Some headache experts also use Botox injections to prevent migraines, says Dr. DeRossett, with good success. And don't forget complementary and alternative medicine therapies like biofeedback and relaxation therapies. A 1990 meta-analysis comparing the effectiveness of relaxation/biofeedback with drug therapy (propranolol) found both cut the number of headaches by 43 percent. (12)

Certain lifestyle changes can also help prevent migraines. New studies find that obesity is independently associated with migraine, says Dr. DeRossett, so losing weight may help. Other studies find that emotional stress, lack of sleep or oversleeping, skipping meals, certain foods (aged cheese, preserved meats), alcohol (Particularly red wine and beer) and prolonged physical exertion can trigger migraines.

The main message for women, says Dr. DeRossett, is that migraines are very treatable, possibly preventable and almost always improve after menopause.
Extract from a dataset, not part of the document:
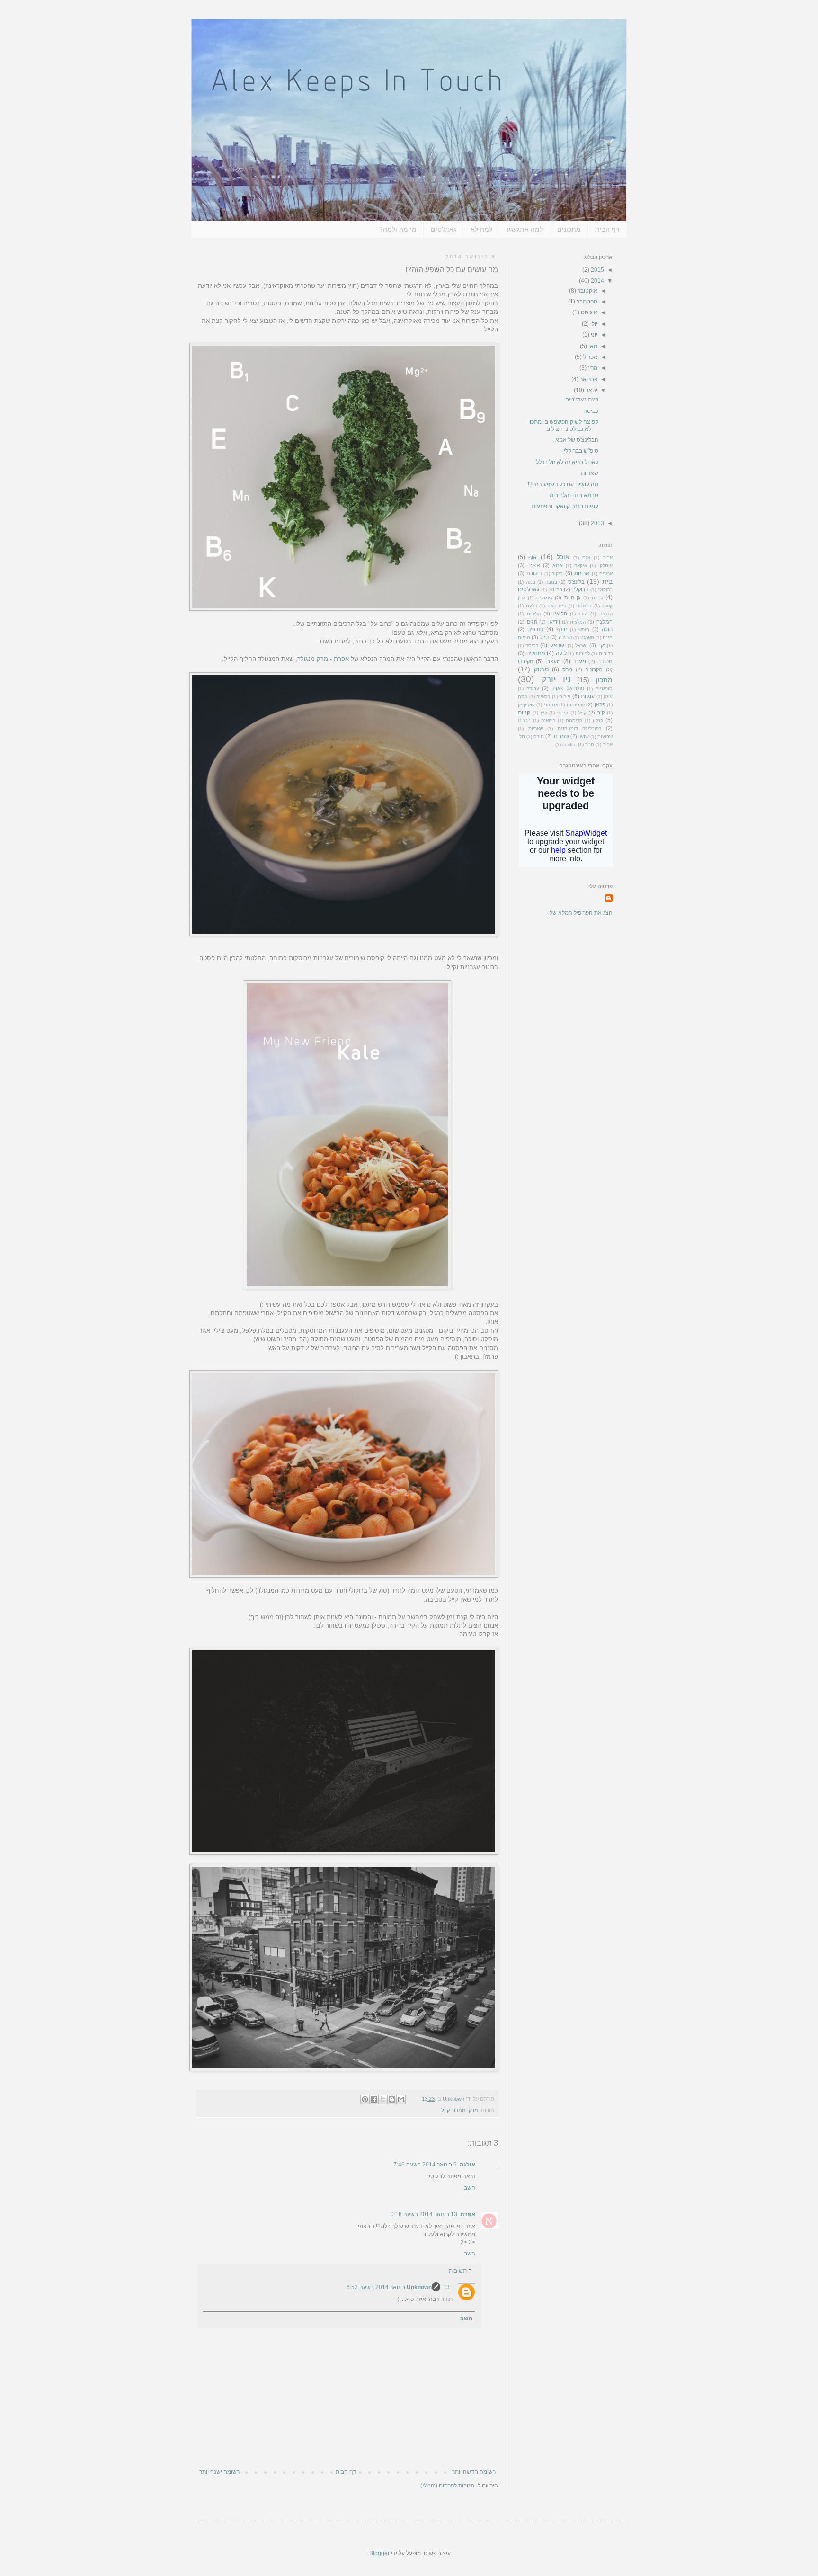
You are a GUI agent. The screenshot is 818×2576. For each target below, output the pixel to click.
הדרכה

If you've tried at least two preventative medications and are still having frequent headaches, and/or you still have debilitating migraines regardless of prescribed medications, it's time to see a headache specialist. Not only do they have access and knowledge about numerous drugs already on the market, they can often get you into clinical trials for new treatments. "There's more coming in the pipeline," Dr. DeRossett says. "This is going to be more and more of a treatable condition."